“Why doesn’t Nathan just tell him to fuck off?”
Cam raises his shoulders and drops them in a shrug. “I don’t ask. But that’s something you and Nathan have in common if that’ll make this whole partner thing a little easier.”
A laugh of disbelief bubbles up my throat. “Okay, I’m not going to bond with Nathan over our mutual dislike for our parents.”
Cam’s fishing. He’s leaning in closer, the casual remark he’s just made laced with intent. He’s well aware of the bait he just cast—wanting me to bite and tell him that Nathan and I are actually getting on better than I thought we would.
It’s a strange situation.
I no longer feel like Nathan wants to stick forks into his eyes when he’s around me, but there’s still a strange, charged energy in the air when we’re around each other.
I feel uncertain.
Uncertain because I definitely check him out like a friend shouldn't.
Uncertain because I want to learn more about his father and his struggles. Not because I’m being nosy, but because I actually want to understand him.
Uncertain because whenever I see him shirtless, I imagine myself running my hands down his chiselled abs with his lips latched onto my neck.
My body begins to pulse, and my mouth goes dry. I need to change the subject, but Cam beats me to it.
“It was Dad’s birthday the other day.” He says it as if I’d forgotten.
I wonder what he did to celebrate. Stay in and order himself takeout? Hit the club and party with a bunch of strangers? Or maybe he spent it with his new family… the new family I sometimes convince myself he’s found.
“Cam… are you happy without dad?”
My brother immediately tenses up.
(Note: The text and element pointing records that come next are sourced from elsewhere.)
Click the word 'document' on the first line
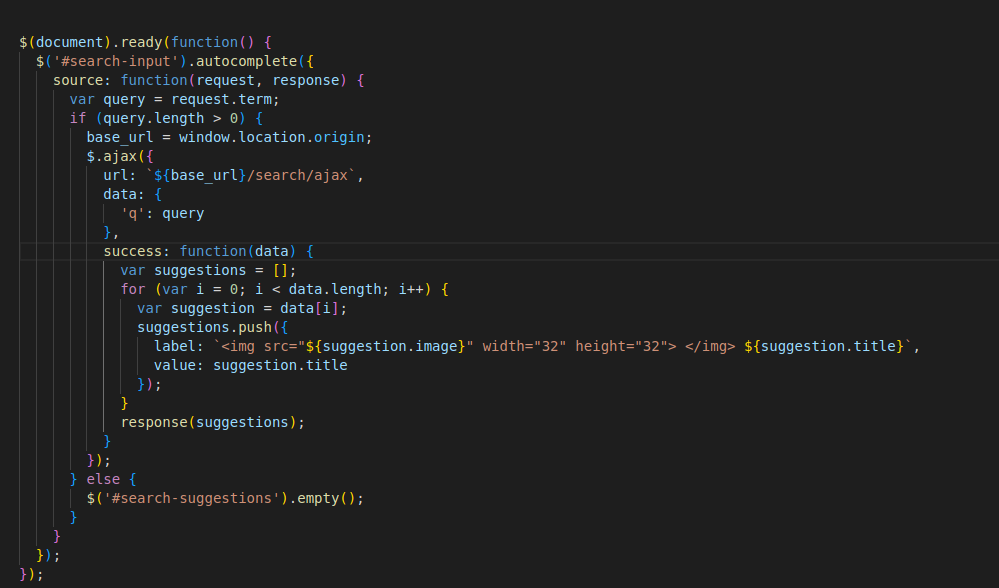Screen dimensions: 999x588 69,43
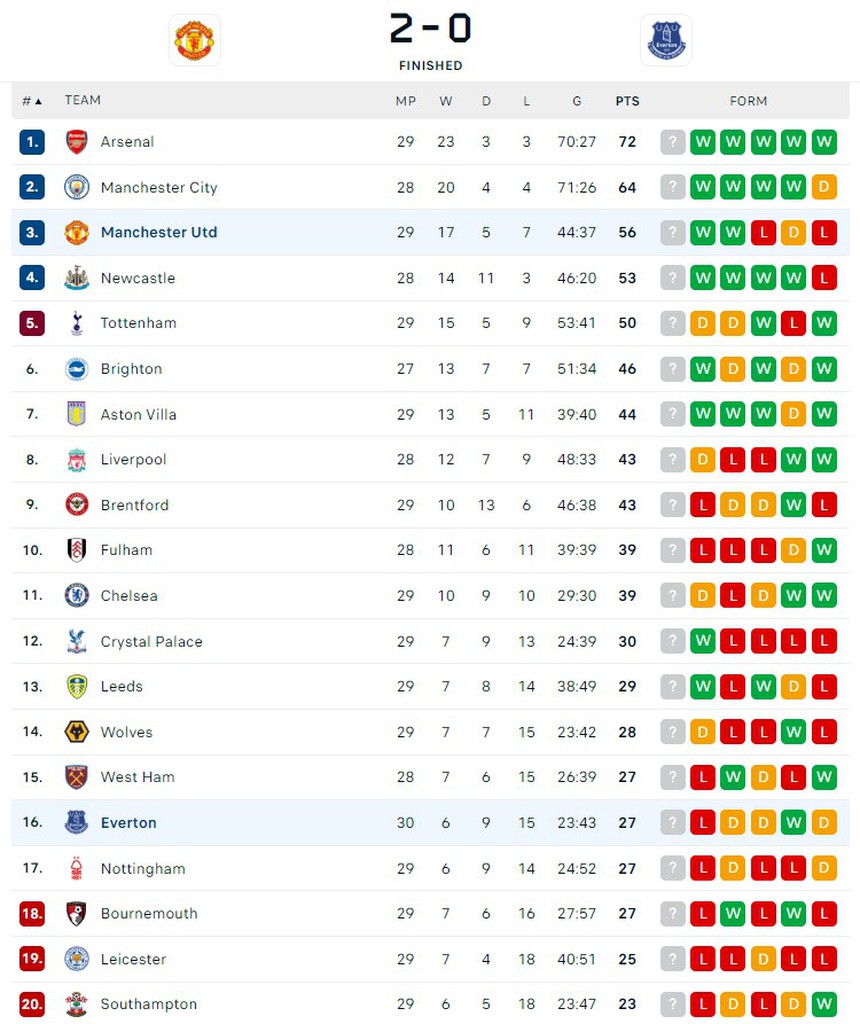The width and height of the screenshot is (860, 1024).
Task: Click the FORM column header
Action: (x=748, y=100)

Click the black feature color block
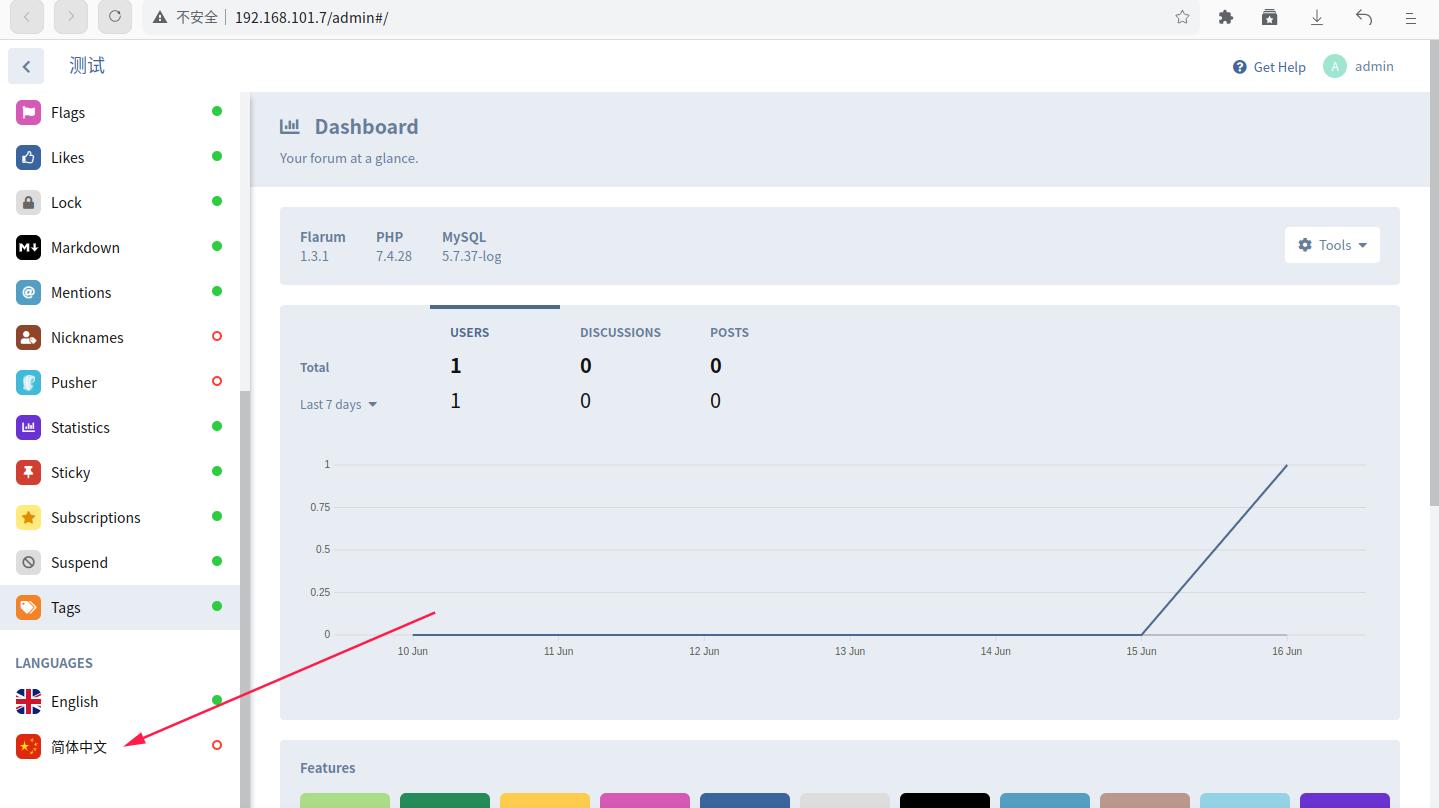point(944,800)
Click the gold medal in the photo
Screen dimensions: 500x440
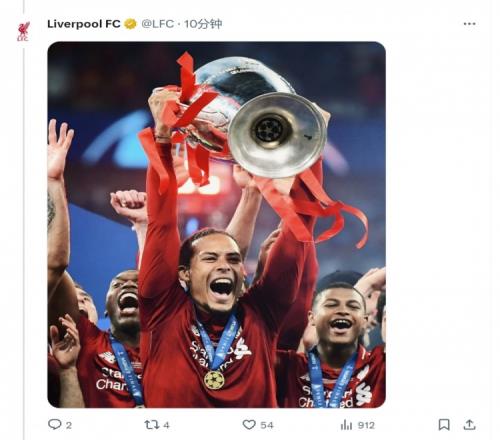pos(214,380)
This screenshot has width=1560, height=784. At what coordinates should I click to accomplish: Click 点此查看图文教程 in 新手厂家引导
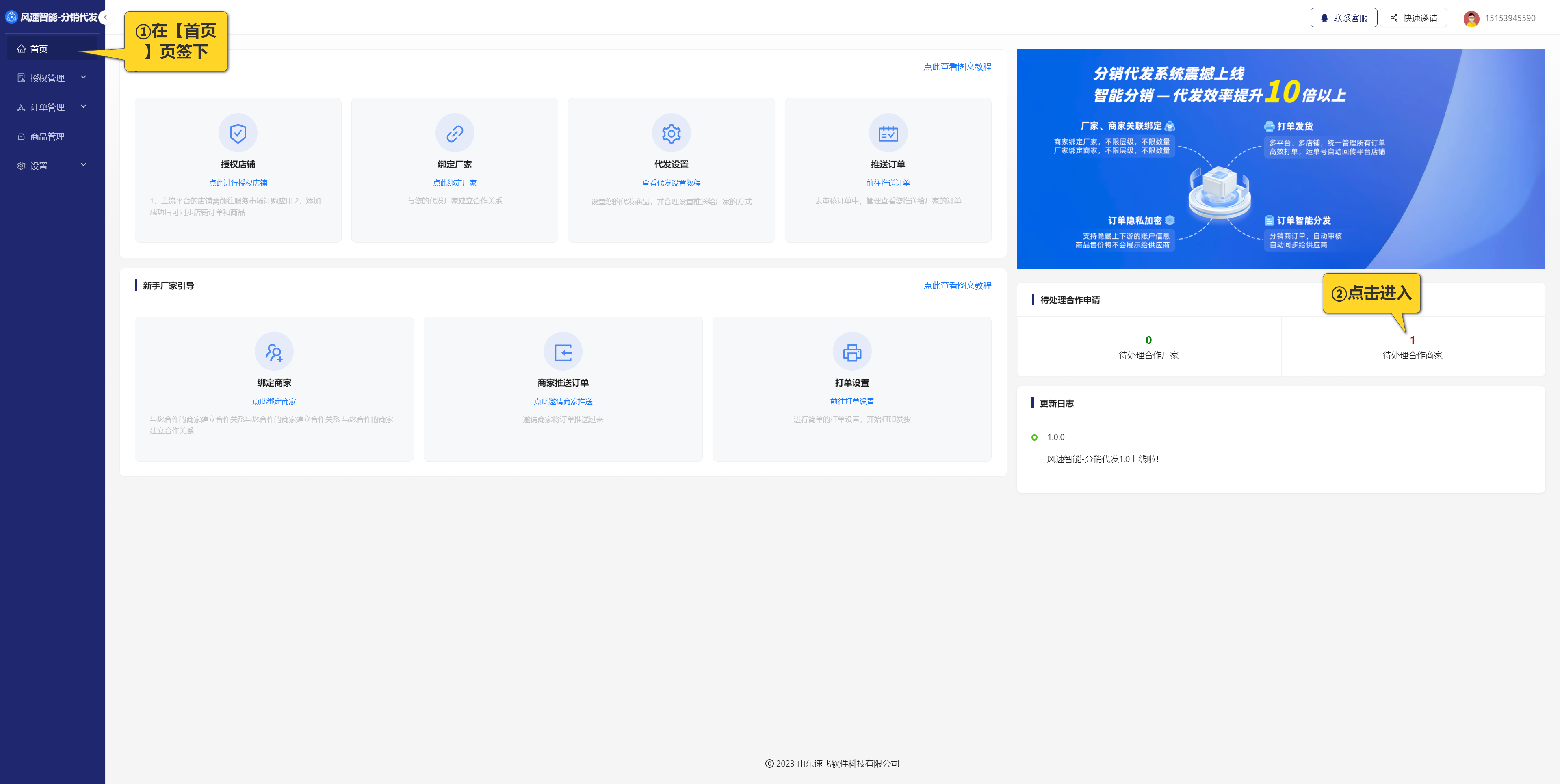[957, 286]
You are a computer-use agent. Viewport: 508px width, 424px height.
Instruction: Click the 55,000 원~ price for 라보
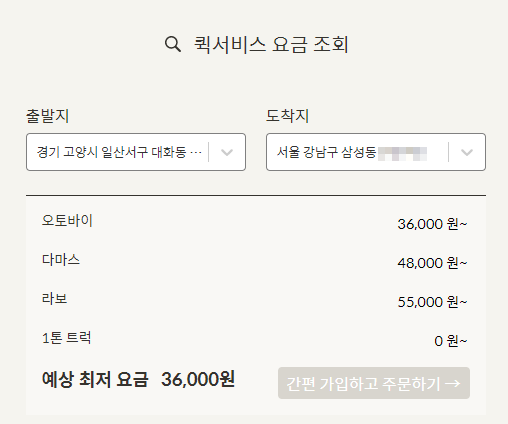[432, 302]
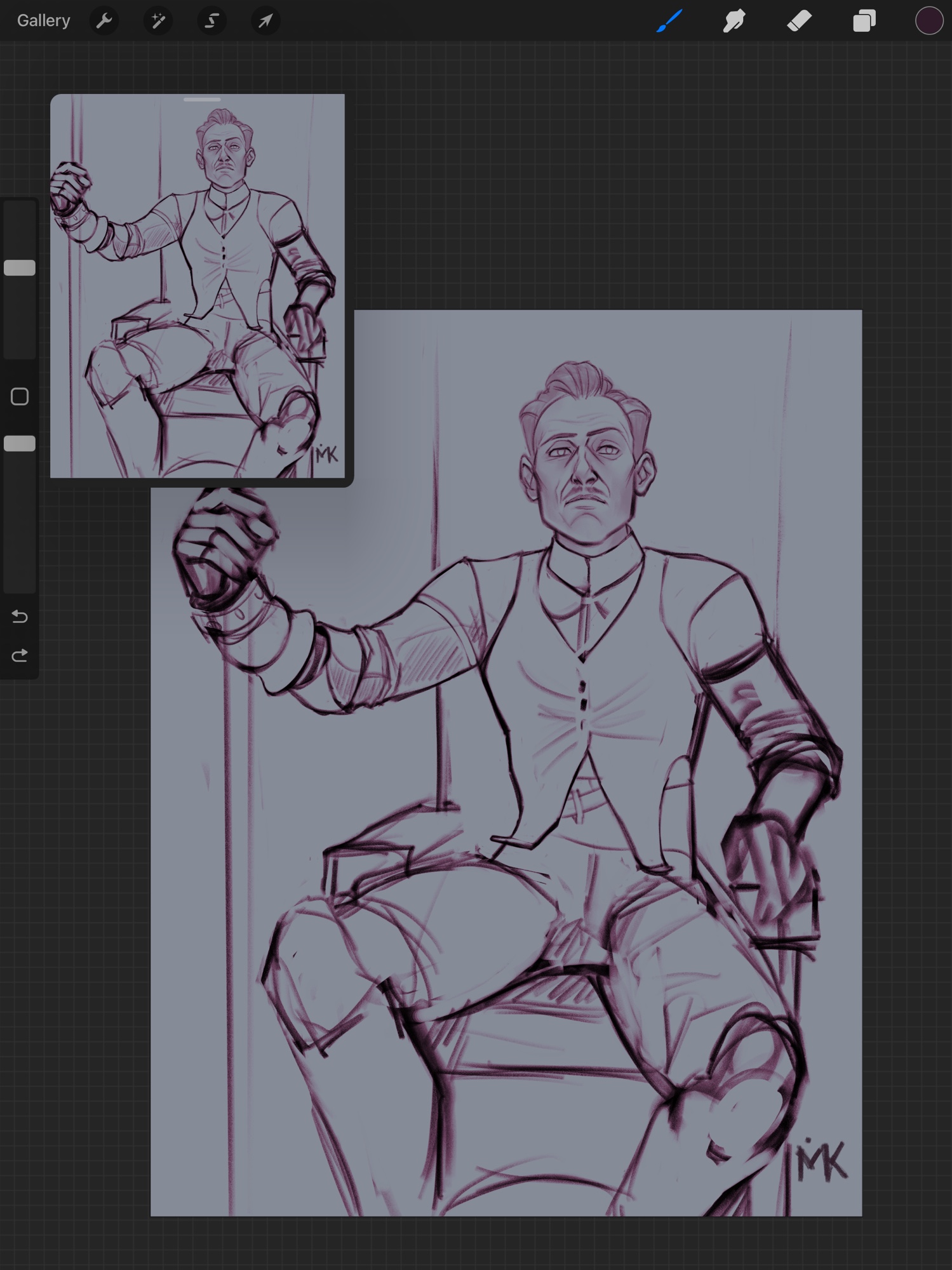Open the active color swatch picker

click(929, 21)
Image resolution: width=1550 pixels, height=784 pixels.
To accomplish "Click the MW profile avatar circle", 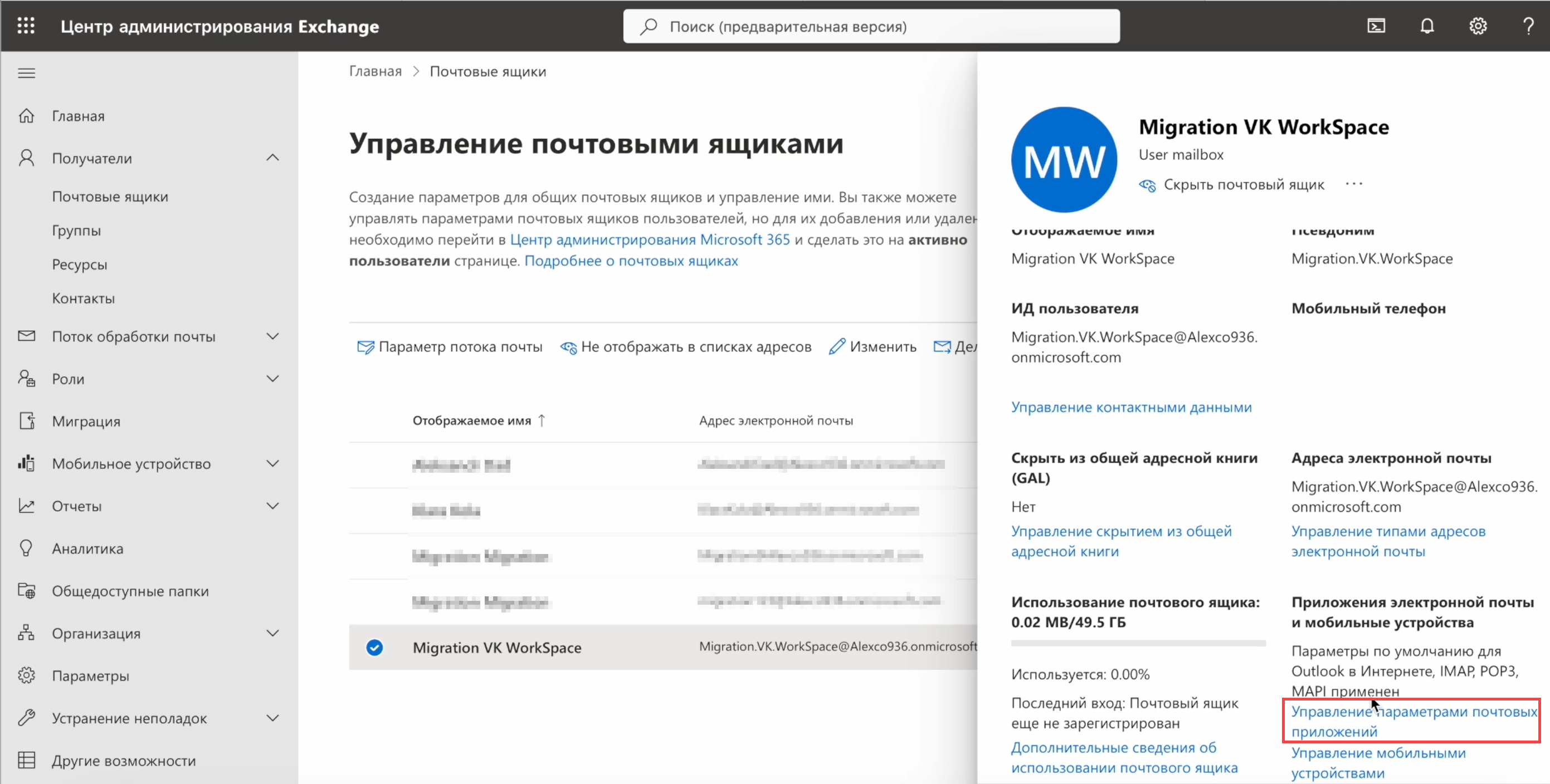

His Adam’s apple bobs up and down as he swallows, but I can practically see the frog stuck in his throat, refusing to move.
Our father leaving isn’t a topic we tip-toe around like our mother, but it’s not something we speak about often either. There’s no need—not when neither of us knows where he is or how he’s doing. We mention him casually, but I haven’t flat-out asked Cam how he’s coping with it for years.
“I think there’ll always be a part of me that could be happier with him around.”
I scowl. “You say that like we’re never going to see him again.”
Cam sighs, nervously fiddling with his flannel shirt. “Mae-Mae, he was sick. It wasn’t safe for us. I think we need to accept that sometimes, you can’t help everybody.”
My nose stings, and I rub at it in discomfort. “He’s helping himself. That’s why he left. He has to come back at some point.”
I’m not an idiot, though. I know I’m living in denial, but it hurts less.
My phone interrupts our moment by ringing in my lap, seeming to snap Cam out of his gloomy trance. He clears his throat, gesturing for me to answer it.
I groan at my mom’s name.
She never calls me, so it must be important.
“Hello?”
I immediately pick up on the thick and bitter aura she emits from her end. “Sophia isn’t going to make it to the next game because of her honeymoon, so you’re on.” She releases a grumpy huff. “Don’t mess this up for me, Mae.”
I clutch the phone in my clammy hand.
For some reason, I’m perfectly calm and collected when performing CPR on a dying dog or watching a very risky surgery that could cause a cat to bleed out in seconds. But the thought of getting out and dancing in front of millions of people for a stupid football game frightens the fuck out of me.
Especially because my mom’s making me feel like the weight of the world is on my shoulders.
“Have you ever walked a dog before?” I ask Nathan with a frown as he clutches the dog leash in hand—as if it’s utterly foreign to him—by the door of the animal shelter, the mud-covered fabric staining his palms. I imagine having something other than a football in his hands is strange.